Освобожденный колдун немедля заметался по комнате: начал царапать какие-то символы на камнях, потом повелел мне подтащить тело Кожана из дальнего угла к самому порогу. Зачем-то он вынул у Сергиоса меч из ножен, вымазал клинок в крови и вложил оружие в мертвую руку бедняги Сергиоса. Затем проделал то же с мечом Кожана: испачкал кровью и вложил в руку убитого славянина. А потом заметил мой плащ, который я оставил еще утром, во время допроса (если не ошибаюсь, Кожаный подкладывал его под голову, когда лежал на лавке). Теперь свернутый плащ так и лежал на своем месте. Плескун страшно озлился и начал кричать, что он недоумевает, что теперь делать с проклятым плащом. Я сказал, что лучше забрать, чтобы не оставлять лишних улик, связанных с моим именем. На что Плескун раздраженно возразил, что, поскольку я оставил плащ еще во время прошлого допроса, то теперь никто не может поручиться за то, что какой-нибудь наблюдательный Зверко не запомнил, что Неро возвращался с допроса уже без плаща. Таким образом, Зверко догадается, что Неро мог приходить вторично и забрал свой плащ. Однако по прошествии краткого времени Плескун столь же внезапно развеселился и сказал, что это очень хорошо, что я забыл свой плащ. Он схватил его и, попросив у меня мой меч, вытер лезвие о плащ. «Зачем это?» — спросил я.

«Это бросит на тебя легкую тень подозрения, от которой ты легко отмахнешься и тем самым навсегда очистишь себя от дальнейших происков Чурилы и Йесиля», — ответил хитрый злодей.

Наконец, он бросился к выходу — и уже на пороге крикнул мне через плечо, чтобы я захватил вторую плошку с едой. Колдун не хотел оставлять ее в качестве детали, могущей вызвать подозрения. Я схватил пустую плошку и побежал вслед за Плескуном, опасаясь, как бы горбун не сбежал от меня, ведь он еще должен был, по моему расчету, показать место, где томится настоящий Геурон.

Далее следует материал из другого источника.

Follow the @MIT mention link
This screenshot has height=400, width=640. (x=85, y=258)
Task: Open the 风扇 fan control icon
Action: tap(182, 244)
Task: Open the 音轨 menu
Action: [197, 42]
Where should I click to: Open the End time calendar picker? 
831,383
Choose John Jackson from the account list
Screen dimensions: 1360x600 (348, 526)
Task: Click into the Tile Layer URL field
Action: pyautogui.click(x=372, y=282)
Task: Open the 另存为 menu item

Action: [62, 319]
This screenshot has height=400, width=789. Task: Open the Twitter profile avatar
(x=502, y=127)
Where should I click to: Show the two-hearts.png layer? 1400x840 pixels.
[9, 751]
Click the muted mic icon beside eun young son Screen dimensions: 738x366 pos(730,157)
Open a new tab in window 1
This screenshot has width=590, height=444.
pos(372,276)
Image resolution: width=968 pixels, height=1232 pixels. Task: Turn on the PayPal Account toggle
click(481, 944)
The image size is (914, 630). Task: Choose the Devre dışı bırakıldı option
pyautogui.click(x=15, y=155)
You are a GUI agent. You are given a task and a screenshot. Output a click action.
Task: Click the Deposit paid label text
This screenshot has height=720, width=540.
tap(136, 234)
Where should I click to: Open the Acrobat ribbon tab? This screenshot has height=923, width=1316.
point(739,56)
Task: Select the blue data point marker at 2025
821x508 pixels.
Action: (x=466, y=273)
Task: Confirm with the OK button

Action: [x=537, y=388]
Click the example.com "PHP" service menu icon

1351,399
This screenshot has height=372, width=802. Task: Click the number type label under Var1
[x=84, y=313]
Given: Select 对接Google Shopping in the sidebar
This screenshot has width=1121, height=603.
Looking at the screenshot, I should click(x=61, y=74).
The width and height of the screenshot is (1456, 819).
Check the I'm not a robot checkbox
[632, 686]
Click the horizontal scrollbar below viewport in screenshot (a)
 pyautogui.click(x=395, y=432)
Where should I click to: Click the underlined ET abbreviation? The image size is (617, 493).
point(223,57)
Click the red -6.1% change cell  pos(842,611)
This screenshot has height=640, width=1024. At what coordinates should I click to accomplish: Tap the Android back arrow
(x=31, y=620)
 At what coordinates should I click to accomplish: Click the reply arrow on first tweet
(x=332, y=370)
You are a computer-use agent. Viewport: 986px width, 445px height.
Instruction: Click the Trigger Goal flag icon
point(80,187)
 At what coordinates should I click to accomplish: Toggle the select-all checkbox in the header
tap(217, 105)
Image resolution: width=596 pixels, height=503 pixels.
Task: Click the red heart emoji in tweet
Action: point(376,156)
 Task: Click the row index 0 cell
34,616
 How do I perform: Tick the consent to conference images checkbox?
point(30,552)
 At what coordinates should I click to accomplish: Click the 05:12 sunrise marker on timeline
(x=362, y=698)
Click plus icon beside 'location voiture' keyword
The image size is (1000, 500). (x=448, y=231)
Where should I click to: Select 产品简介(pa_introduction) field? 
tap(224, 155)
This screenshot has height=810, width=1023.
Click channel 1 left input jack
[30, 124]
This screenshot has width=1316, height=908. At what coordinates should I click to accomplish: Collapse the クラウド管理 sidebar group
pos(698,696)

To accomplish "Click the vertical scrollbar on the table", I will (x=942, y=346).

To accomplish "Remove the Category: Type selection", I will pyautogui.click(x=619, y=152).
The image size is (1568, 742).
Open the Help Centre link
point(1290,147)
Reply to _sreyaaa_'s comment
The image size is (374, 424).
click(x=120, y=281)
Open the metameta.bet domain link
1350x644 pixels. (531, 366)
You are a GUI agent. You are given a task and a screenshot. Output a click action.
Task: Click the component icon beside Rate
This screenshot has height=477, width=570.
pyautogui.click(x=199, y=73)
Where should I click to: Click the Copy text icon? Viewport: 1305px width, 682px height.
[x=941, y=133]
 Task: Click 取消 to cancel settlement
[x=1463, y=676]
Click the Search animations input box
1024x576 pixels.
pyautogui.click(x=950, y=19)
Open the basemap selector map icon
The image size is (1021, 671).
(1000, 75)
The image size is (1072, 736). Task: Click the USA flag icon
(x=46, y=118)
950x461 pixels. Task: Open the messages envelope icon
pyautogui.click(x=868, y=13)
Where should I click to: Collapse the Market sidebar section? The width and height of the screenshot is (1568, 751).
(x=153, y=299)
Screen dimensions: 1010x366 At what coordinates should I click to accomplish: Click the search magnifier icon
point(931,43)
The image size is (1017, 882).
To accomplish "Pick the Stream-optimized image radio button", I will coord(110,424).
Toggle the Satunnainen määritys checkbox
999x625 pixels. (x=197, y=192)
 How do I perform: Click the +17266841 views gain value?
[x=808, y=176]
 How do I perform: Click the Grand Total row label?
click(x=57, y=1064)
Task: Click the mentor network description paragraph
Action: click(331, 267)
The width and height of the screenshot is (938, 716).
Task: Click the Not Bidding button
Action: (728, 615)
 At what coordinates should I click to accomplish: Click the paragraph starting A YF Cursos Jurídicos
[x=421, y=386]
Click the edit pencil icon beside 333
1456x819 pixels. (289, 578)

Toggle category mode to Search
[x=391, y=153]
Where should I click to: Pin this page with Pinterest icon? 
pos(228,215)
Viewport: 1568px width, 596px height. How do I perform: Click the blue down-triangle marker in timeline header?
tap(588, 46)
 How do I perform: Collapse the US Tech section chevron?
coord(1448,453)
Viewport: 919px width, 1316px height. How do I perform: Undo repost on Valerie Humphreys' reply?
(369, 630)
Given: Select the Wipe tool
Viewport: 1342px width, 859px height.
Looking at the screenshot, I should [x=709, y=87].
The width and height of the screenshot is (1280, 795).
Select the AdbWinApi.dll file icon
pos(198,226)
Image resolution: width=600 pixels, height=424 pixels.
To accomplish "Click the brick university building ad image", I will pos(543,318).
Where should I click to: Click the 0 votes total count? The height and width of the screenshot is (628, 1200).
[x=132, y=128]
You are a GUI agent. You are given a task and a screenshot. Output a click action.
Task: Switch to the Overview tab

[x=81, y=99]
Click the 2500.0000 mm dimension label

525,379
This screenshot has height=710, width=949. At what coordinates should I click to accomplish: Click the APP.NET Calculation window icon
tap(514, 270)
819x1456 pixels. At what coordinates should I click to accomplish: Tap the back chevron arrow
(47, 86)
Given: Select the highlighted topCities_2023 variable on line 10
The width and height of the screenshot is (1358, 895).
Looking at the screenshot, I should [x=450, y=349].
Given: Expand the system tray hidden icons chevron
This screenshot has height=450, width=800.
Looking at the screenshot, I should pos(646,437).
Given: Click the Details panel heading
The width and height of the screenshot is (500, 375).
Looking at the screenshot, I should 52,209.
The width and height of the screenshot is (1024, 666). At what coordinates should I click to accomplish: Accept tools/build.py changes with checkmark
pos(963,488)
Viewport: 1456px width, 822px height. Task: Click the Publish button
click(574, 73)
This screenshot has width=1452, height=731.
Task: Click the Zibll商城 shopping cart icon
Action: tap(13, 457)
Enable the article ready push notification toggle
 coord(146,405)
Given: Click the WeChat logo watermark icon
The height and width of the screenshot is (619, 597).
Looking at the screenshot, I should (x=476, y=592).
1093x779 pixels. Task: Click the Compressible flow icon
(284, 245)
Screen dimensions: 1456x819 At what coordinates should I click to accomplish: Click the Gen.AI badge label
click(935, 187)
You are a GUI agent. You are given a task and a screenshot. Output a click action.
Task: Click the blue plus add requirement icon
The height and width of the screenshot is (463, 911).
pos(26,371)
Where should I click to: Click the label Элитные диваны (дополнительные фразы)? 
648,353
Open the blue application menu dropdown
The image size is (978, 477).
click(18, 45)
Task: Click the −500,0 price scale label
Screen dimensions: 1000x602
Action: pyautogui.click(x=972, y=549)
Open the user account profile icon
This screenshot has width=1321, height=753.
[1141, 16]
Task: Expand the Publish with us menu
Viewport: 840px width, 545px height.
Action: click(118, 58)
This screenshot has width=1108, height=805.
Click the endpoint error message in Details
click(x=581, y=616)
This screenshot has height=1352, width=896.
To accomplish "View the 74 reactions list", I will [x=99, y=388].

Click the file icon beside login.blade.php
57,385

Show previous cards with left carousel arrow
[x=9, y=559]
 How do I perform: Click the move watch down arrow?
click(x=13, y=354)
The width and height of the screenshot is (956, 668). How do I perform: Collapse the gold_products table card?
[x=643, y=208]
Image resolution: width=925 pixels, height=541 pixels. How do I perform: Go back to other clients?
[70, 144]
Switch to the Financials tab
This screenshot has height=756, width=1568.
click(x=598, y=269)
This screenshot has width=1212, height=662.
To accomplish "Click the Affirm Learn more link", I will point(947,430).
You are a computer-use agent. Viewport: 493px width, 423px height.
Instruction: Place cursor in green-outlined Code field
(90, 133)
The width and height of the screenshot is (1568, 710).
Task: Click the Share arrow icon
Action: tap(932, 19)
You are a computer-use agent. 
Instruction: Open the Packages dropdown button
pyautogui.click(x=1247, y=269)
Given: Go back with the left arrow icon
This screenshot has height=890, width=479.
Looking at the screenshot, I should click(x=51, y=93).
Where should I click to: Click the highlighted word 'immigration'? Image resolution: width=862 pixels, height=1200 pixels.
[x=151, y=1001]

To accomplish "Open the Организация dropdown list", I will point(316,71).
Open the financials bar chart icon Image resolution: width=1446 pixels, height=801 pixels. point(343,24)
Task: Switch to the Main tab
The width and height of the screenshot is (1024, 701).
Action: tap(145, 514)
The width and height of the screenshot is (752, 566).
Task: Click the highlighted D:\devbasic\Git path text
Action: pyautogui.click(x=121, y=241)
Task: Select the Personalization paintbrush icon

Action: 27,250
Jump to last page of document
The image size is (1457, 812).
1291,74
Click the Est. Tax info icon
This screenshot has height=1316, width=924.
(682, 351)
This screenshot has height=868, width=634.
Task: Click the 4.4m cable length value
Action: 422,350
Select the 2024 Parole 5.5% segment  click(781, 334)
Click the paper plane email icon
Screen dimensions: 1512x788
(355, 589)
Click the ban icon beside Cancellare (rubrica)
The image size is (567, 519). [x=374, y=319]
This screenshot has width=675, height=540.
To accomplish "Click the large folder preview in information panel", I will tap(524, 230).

Я настиг коротконогого карлика на лестница и схватил его под мышку. Возле верхней двери я сорвал с гвоздя дорожный плащ убитого Сергиоса. Плескун с радостью завернулся в плащ, из которого я соорудил некое подобие узелка, который и взвалил на спину. Видимо, карлику было не привыкать путешествовать таким образом. Взвалив мешок на плечи, я вышел из башни и не спеша направился к своей лошади. Взвалив мешок на лошадь, я неспешно повел ее под уздцы к выходу из полуразрушенной крепости. Мой путь лежал через поле брани в сторону Медовы. Там, на пепелище, я и спрятал Плескуна в завязанном мешке — засунул его в печь одной из сгоревших изб.

Я рассудил, что он едва ли убежит куда-нибудь из завязанного мешка — тем более что колдун позволил снова связать себе руки и ноги веревкой. Связывая его, я обещал прийти вечером и забрать его с собой в наше путешествие в край тмуголядских болот. Видимо, слушая меня и позволяя связывать себе руки, карлик попросту смеялся надо мною в глубине своей темной души…»

К вопросу о доктрине ограниченной рекламной войнушки в горных условиях

Жил-был Мстиславушка-дундучок. Захотелось Мстиславушке на речку сходить. Типа поплавать, волну порассекать. Не знал он, болезный, что водятся в обычной речке Калюзе страшные красные бабы.

Сначала все шло сладко. Окруженный шумной толпой холопов и телохранителей, наш герой с песнями и блюзами подвалил на собственный приватный пляж с хрупчатым белым песочком и тщательно ухоженными зарослями крапивы. Веселые холопы немедля кинулись кто в реку, кто по дрова — собирать топливо для барбекюшницы. А несчастному Мстиславке-дундуку приспичило пойти прочекать розу ветров. Насвистывая беззаботные мелодии (если не ошибаюсь, арию маньяка Джозефа из хэви-метал-рок-оперы «Страшные мучения в кишках»), наш пухленький улыбчивый дундучок удалился немного в сторону от компании — в кусты.

Вяло уединившись, повернулся фасадом к реке, благодушно улыбнулся, лениво потянул завязки на портах.

И вдруг из воды вылезла страшная тетя.